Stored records
________

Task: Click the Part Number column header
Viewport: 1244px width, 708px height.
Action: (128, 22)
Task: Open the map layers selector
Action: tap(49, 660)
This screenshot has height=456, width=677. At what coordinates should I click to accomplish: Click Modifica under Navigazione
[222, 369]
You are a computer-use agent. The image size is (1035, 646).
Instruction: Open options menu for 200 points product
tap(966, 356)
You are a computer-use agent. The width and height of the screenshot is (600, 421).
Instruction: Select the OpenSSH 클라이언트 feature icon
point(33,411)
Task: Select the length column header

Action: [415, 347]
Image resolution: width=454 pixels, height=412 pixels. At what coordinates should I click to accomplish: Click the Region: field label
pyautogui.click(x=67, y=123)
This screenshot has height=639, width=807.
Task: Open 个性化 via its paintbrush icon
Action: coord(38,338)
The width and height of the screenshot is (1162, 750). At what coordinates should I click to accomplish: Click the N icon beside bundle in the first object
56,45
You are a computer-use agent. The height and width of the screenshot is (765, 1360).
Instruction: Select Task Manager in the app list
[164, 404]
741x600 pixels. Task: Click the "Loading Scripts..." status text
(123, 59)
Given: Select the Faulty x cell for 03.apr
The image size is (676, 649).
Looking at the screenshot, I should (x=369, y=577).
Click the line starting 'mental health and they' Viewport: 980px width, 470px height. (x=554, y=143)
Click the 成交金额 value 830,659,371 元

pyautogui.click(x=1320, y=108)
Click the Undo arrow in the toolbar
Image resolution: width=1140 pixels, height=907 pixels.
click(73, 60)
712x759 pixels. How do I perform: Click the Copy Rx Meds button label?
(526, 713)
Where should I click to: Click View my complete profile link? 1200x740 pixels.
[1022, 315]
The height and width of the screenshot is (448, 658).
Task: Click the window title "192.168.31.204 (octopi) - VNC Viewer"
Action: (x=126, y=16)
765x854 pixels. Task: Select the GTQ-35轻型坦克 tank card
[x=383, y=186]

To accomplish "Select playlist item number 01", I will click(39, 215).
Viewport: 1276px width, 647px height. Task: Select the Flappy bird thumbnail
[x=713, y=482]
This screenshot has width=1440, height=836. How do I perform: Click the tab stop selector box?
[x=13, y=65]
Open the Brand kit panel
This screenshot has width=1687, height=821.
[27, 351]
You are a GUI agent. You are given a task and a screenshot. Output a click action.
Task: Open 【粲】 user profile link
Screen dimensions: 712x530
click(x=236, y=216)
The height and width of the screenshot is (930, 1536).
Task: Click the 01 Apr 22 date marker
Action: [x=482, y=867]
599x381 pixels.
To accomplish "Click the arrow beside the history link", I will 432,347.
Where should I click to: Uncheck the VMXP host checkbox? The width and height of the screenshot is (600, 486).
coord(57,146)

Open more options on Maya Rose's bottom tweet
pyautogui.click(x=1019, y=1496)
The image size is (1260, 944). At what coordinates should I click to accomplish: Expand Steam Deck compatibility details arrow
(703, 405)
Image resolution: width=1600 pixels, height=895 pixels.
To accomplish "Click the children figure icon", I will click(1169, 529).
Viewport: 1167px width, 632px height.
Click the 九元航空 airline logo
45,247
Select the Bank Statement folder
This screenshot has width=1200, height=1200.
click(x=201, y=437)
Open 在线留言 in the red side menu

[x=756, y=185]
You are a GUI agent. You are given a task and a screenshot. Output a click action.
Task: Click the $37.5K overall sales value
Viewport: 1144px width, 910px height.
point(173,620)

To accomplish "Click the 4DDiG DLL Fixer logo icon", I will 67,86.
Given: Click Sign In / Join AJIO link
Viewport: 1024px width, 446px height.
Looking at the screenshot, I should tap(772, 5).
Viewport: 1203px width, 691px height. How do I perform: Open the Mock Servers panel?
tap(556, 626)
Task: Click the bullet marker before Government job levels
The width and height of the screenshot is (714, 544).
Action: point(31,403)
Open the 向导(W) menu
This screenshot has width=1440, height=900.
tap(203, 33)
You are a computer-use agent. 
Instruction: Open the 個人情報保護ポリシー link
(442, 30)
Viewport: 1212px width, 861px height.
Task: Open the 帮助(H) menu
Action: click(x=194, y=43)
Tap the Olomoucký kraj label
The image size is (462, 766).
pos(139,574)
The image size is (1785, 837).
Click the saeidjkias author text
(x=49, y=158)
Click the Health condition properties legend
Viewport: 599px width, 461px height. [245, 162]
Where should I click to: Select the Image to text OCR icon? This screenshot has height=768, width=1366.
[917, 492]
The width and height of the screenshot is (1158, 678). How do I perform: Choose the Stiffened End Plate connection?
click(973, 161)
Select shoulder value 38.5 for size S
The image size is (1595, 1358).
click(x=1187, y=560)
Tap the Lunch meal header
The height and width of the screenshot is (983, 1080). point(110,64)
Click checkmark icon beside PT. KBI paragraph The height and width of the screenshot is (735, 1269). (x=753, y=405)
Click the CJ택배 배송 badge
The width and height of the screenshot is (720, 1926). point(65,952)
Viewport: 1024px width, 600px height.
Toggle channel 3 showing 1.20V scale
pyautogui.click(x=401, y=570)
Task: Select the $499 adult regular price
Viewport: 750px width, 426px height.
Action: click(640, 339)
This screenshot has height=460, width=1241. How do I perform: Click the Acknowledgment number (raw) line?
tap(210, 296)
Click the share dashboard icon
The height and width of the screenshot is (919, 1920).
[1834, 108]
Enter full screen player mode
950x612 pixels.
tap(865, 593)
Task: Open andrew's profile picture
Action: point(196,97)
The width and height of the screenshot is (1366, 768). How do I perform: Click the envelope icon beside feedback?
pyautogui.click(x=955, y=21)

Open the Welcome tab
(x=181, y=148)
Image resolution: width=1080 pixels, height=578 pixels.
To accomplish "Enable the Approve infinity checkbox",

________

▶ _TO DO_
Some lines of the data above may hold the word "will"; report how many do, and nothing else.

▶ _WRITTEN RESPONSE_
4